Socialist Surrealism. Exhibition by Sasha Gentsis
The Jewish Museum and Tolerance Center presents “Socialist Surrealism”, an exhibition featuring 16 large-format works by photographer Sasha Gentsis. At the heart of the project is the contradiction between socialism’s conceptual utopia and the everyday life of the Soviet Union.
The Jewish Museum and Tolerance Center presents “Socialist Surrealism”, an exhibition featuring 16 large-format works by photographer Sasha Gentsis. At the heart of the project is the contradiction between socialism’s conceptual utopia and the everyday life of the Soviet Union.
For almost four years, Sasha Gentsis photographed abandoned as well as currently operating facilities at the historic ZIL factory, spoke with workers and collected stories about the Soviet industrial giant. "Socialist Surrealism" is the result of this work, showcasing the contemporary fate of such socialist industrial behemoths. Monumental, once grandiose ideas embodied in the architecture of factories, the ideology of labor and public well-being expressed by the progressive development of industrial muscles, have today become more like ruins than a legacy of achievement.

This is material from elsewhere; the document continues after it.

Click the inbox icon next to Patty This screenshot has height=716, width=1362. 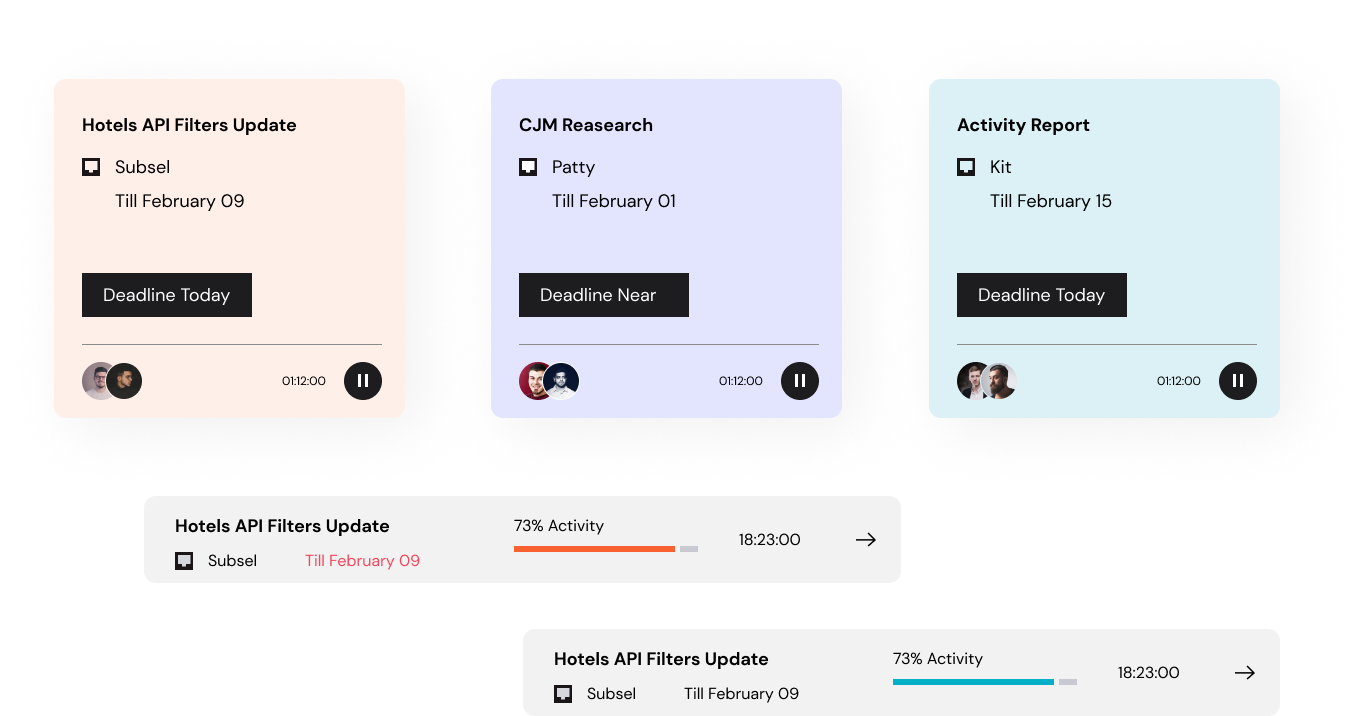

The project “Socialist Surrealism” is designed to convey the emotional atmosphere of socialist life, which has long exited the stage of reality and reached a qualitatively new level of surrealism. These photo works capture the utilitarian aesthetics of the past and uphold the need to preserve the cultural memory of that era and the last days of ZIL, not so much as a monument to Soviet ideology and industry, but as an example of the unique atmosphere, energy and scale of that legendary time. Sasha Gentsis seeks to tell the history of this factory and preserve its memory for future generations. With his participation, it has been possible to maintain the power-generation building designed by the Vesnin architectural masters.